══ DATASET ENTRIES ══

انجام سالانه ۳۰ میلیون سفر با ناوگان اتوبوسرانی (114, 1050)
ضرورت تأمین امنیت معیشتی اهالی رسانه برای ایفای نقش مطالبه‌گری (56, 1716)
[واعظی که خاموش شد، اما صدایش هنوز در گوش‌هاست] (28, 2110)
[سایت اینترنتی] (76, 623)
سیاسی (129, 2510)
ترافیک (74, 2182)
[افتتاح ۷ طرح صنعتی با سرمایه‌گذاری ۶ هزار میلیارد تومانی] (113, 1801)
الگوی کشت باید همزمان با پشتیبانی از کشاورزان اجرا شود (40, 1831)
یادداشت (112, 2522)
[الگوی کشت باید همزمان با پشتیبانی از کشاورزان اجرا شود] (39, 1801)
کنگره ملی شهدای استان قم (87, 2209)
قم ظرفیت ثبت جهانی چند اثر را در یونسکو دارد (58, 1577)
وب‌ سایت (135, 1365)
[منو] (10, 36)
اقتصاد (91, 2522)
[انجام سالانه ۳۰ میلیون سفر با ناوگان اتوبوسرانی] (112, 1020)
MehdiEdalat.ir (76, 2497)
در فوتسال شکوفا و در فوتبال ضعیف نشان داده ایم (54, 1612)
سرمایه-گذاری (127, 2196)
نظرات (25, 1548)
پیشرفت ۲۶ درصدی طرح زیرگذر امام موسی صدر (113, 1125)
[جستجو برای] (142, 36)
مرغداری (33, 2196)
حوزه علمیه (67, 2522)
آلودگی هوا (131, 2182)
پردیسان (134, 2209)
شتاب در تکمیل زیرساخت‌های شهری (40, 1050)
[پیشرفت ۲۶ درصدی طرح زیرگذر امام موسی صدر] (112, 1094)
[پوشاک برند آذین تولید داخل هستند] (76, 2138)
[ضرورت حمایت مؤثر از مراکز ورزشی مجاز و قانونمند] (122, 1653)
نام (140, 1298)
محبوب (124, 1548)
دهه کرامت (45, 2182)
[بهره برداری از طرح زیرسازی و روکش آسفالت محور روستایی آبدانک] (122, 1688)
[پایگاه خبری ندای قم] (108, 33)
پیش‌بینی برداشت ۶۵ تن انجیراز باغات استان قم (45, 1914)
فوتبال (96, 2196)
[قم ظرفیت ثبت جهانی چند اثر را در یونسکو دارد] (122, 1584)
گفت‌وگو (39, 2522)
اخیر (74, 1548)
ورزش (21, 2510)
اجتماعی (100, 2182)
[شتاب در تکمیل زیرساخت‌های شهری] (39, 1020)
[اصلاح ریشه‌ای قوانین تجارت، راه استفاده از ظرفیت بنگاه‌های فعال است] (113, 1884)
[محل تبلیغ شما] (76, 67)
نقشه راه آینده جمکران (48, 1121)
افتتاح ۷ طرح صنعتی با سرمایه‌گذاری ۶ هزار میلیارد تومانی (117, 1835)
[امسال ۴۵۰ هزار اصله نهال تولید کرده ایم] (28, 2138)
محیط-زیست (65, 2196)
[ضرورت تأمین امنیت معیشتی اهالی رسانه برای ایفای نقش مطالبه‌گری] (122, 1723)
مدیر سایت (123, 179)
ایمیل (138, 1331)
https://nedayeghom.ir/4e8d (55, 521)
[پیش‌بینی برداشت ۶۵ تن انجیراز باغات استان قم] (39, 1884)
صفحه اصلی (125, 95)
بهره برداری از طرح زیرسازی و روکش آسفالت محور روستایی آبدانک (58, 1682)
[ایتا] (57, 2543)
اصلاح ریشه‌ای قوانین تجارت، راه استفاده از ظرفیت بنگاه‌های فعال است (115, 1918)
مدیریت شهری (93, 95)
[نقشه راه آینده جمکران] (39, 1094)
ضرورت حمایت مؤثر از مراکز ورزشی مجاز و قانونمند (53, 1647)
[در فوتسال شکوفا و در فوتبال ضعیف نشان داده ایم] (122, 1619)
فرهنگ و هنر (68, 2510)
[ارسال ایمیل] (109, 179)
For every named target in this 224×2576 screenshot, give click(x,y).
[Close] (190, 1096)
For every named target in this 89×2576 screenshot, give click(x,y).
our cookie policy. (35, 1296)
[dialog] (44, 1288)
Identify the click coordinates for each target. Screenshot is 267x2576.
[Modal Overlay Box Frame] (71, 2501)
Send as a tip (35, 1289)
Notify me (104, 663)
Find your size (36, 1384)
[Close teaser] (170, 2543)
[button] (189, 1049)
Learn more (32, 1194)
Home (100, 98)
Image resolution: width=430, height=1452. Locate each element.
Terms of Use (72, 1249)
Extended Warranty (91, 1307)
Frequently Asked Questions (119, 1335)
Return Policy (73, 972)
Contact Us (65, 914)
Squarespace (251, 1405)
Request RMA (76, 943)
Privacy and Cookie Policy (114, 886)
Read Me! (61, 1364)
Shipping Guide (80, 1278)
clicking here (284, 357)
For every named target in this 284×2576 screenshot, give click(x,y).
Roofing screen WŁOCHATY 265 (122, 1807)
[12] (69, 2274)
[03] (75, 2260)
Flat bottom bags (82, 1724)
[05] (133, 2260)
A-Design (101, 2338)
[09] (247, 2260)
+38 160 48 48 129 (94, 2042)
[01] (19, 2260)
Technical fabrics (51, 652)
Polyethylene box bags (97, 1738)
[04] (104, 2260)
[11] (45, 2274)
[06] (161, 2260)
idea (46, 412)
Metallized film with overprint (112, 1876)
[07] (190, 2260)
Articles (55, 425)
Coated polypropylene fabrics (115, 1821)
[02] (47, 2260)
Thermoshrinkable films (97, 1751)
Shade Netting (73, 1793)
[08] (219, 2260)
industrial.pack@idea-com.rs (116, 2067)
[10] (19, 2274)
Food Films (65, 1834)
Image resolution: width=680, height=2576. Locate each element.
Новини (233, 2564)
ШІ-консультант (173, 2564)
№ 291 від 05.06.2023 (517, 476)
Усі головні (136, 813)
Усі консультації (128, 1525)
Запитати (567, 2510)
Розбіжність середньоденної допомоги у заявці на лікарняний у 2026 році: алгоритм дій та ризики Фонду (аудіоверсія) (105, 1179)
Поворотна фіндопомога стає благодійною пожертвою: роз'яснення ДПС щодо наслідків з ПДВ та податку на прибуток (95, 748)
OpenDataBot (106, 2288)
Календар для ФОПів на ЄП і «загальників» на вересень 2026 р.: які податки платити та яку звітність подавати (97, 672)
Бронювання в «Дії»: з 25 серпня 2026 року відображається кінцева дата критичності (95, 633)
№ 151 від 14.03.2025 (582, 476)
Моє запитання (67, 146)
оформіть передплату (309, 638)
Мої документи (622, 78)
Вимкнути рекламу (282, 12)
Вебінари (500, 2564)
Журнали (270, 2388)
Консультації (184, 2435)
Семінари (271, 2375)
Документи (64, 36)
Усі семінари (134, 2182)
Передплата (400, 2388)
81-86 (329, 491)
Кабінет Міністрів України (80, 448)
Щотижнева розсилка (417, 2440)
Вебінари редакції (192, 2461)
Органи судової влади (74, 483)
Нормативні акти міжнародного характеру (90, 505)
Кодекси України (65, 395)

═══

* WHAT THE EXERCISE ASKS: Keeping every character as it is, restate the lines above that run from the line with "مطالبه‌گری (56, 1716)" through the line with "[پایگاه خبری ندای قم] (108, 33)", both included, and nothing else.

* SOLUTION TO THIS EXERCISE:
ضرورت تأمین امنیت معیشتی اهالی رسانه برای ایفای نقش مطالبه‌گری (56, 1716)
[واعظی که خاموش شد، اما صدایش هنوز در گوش‌هاست] (28, 2110)
[سایت اینترنتی] (76, 623)
سیاسی (129, 2510)
ترافیک (74, 2182)
[افتتاح ۷ طرح صنعتی با سرمایه‌گذاری ۶ هزار میلیارد تومانی] (113, 1801)
الگوی کشت باید همزمان با پشتیبانی از کشاورزان اجرا شود (40, 1831)
یادداشت (112, 2522)
[الگوی کشت باید همزمان با پشتیبانی از کشاورزان اجرا شود] (39, 1801)
کنگره ملی شهدای استان قم (87, 2209)
قم ظرفیت ثبت جهانی چند اثر را در یونسکو دارد (58, 1577)
وب‌ سایت (135, 1365)
[منو] (10, 36)
اقتصاد (91, 2522)
[انجام سالانه ۳۰ میلیون سفر با ناوگان اتوبوسرانی] (112, 1020)
MehdiEdalat.ir (76, 2497)
در فوتسال شکوفا و در فوتبال ضعیف نشان داده ایم (54, 1612)
سرمایه-گذاری (127, 2196)
نظرات (25, 1548)
پیشرفت ۲۶ درصدی طرح زیرگذر امام موسی صدر (113, 1125)
[جستجو برای] (142, 36)
مرغداری (33, 2196)
حوزه علمیه (67, 2522)
آلودگی هوا (131, 2182)
پردیسان (134, 2209)
شتاب در تکمیل زیرساخت‌های شهری (40, 1050)
[پیشرفت ۲۶ درصدی طرح زیرگذر امام موسی صدر] (112, 1094)
[پوشاک برند آذین تولید داخل هستند] (76, 2138)
[ضرورت حمایت مؤثر از مراکز ورزشی مجاز و قانونمند] (122, 1653)
نام (140, 1298)
محبوب (124, 1548)
دهه کرامت (45, 2182)
[بهره برداری از طرح زیرسازی و روکش آسفالت محور روستایی آبدانک] (122, 1688)
[پایگاه خبری ندای قم] (108, 33)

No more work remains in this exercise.